US pledges 3b for UN climate fund

US President Barack Obama will pledge $3 billion to a UN fund aimed at mitigating the effects of climate change in the world's poorest countries, a US official said yesterday."It is in our national interest to helping vulnerable countries to build resilience to climate change," the administration official said as Obama headed to a G20 summit in Australia.Obama was en route to Brisbane after visiting Myanmar and China, where on Wednesday he and President Xi Jinping announced ambitious targets on greenhouse gas emissions as part of a pact designed to breathe new life into attempts to replace the international Kyoto treaty.Obama was expected to outline his pledge in a speech tomorrow in Brisbane on the sidelines of the G20 talks, as backers and donors involved in the UN's "Green Climate Fund" (GCF) prepare to meet in Berlin on November 20.

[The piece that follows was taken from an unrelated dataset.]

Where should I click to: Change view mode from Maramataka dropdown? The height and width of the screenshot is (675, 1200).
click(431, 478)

The US president's renewed focus on climate change threatens to upend Australia's stated focus of keeping the G20 summit confined to economic issues.
The UN-backed GCF is designed to enlist private-sector money on top of government donations, and so help poorer countries to invest in environmentally friendly technologies and build up their defences against rising sea levels and less predictable weather patterns.At the G20 summit, Prime Minister Shinzo Abe is expected to say that Japan will give up to $1.5 billion to the Green Climate Fund, Kyodo News agency reported yesterday.

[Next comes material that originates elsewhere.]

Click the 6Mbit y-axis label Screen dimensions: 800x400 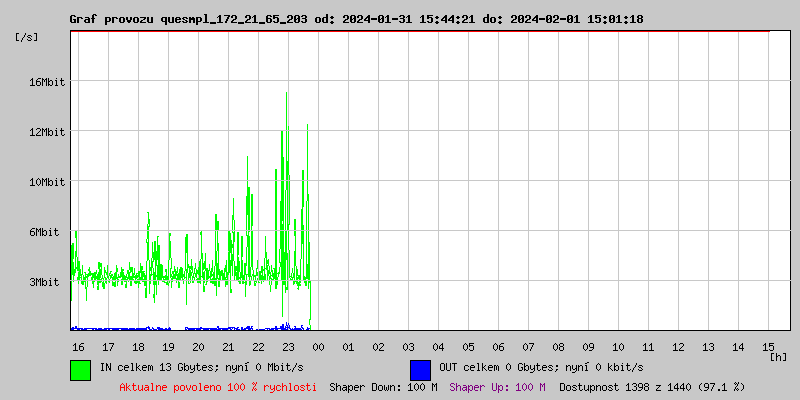(x=46, y=232)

Christiana Figueres, the head of the UN Framework Convention on Climate Change, has called for an initial capitalisation of $10 billion by the end of the year.

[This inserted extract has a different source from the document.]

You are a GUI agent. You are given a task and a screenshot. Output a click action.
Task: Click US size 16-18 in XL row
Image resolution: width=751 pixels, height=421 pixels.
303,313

France and Germany have already pledged to contribute $1 billion each.The G20 meeting is the third event in an intensive week for international summitry, and comes after Obama and Xi agreed their deal to make their countries -- the world's top two polluters -- curb their emissions. China set a target for its greenhouse gas output to peak "around 2030" and Obama set a goal for the US to cut such emissions by 26-28 percent from 2005 levels by 2025.